Pour les végétaux, quelque 400 pesticides interdits sont recherchés, via des tests pouvant prendre jusqu'à 30 heures, a expliqué Frédéric Saltron, responsable du service commun des Laboratoires (Douanes et Répression des fraudes).
La France est allée plus loin la semaine dernière en interdisant totalement les importations de produits traités avec cinq de ces substances considérées comme dangereuses pour la santé, même lorsqu'elles ne sont présentes que sous la forme de résidus.
Tests et documents
La régularité des tests dépend de la sensibilité du produit et du pays d'origine, en fonction d'une liste dressée par l'UE, qui selon les cas impose un taux de test de 10 à 50 %, indiquent les Douanes. Par exemple la Commission européenne impose de tester 10 % des haricots verts du Kenya, qui à Roissy font l'objet de plusieurs centaines de prélèvements par an, explique Jean-François Depin, de la direction régionale des Douanes.

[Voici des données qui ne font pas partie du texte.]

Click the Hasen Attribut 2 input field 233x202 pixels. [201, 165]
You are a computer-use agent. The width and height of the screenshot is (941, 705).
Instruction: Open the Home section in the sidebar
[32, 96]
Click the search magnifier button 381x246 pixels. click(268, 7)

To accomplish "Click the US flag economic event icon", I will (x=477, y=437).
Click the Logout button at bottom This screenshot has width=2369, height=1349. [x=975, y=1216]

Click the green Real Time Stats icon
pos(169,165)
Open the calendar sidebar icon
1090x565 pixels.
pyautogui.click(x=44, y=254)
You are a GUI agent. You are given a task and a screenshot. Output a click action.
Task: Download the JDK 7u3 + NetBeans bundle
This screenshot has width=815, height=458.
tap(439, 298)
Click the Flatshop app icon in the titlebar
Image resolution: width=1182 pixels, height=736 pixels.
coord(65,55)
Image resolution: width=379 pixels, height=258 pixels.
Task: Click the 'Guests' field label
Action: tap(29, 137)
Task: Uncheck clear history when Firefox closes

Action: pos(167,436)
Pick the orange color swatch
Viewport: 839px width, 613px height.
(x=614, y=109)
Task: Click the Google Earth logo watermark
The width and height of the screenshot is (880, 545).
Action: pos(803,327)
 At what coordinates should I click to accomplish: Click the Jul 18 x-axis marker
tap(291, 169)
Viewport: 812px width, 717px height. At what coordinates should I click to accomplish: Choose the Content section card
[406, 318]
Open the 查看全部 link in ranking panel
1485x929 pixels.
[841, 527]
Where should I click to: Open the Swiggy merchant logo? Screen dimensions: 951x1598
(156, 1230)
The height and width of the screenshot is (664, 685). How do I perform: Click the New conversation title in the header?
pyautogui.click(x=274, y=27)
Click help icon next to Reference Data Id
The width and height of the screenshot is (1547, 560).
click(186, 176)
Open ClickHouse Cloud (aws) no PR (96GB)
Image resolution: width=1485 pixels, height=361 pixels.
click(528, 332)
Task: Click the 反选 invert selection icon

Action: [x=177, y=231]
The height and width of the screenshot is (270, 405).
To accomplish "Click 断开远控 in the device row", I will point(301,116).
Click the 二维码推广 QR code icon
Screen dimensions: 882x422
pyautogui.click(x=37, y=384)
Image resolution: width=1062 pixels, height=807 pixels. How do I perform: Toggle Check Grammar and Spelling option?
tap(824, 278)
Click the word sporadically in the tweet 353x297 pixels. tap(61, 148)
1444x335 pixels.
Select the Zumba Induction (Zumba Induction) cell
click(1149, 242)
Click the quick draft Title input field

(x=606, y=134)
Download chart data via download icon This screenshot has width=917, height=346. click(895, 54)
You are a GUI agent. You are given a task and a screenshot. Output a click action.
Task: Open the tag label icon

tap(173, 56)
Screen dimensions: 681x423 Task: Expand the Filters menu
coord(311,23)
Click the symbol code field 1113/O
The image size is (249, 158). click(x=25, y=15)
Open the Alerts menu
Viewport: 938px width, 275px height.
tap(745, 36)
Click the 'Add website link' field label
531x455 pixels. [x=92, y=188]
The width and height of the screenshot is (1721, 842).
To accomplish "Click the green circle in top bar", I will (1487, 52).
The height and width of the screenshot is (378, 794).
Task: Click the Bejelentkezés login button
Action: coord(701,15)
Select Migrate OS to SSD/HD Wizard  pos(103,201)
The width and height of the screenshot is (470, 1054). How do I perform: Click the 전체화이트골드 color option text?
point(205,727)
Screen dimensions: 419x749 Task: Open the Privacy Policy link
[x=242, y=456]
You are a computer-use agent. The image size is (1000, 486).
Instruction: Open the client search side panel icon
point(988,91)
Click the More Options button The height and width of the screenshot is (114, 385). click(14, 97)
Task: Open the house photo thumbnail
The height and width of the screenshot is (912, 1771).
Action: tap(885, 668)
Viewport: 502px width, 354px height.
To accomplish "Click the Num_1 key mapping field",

En moyenne, cela fait « un taux de contrôle qui avoisine les 15-20 % au global », souligne-t-il. Quant au taux de non conformité des denrées aux normes européennes, un rapport parlementaire français soulignait en décembre qu'il est « impossible d'avoir un chiffre exact ». Mais il relevait que « les filières les plus touchées » sont les céréales (blé, maïs, orge), la viande bovine, la volaille, l'apiculture.
Au niveau européen, la Cour des comptes européenne a déploré mercredi dans un rapport les contrôles « inexistants » ou « sporadiques » sur la présence de pesticides dans les importations d'huile d'olive extra-européenne, dans les États visités (Belgique, Espagne, Grèce, Italie).
Ce rapport « confirme la préoccupation de l'agriculture européenne quant au manque de contrôles », a réagi le Copa-Cogeca, alliance des principaux syndicats agricoles d'Europe. Pour tenter de les rassurer, la Commission européenne a promis en décembre d'accroître de 50 % le nombre de contrôles à l'étranger sur deux ans.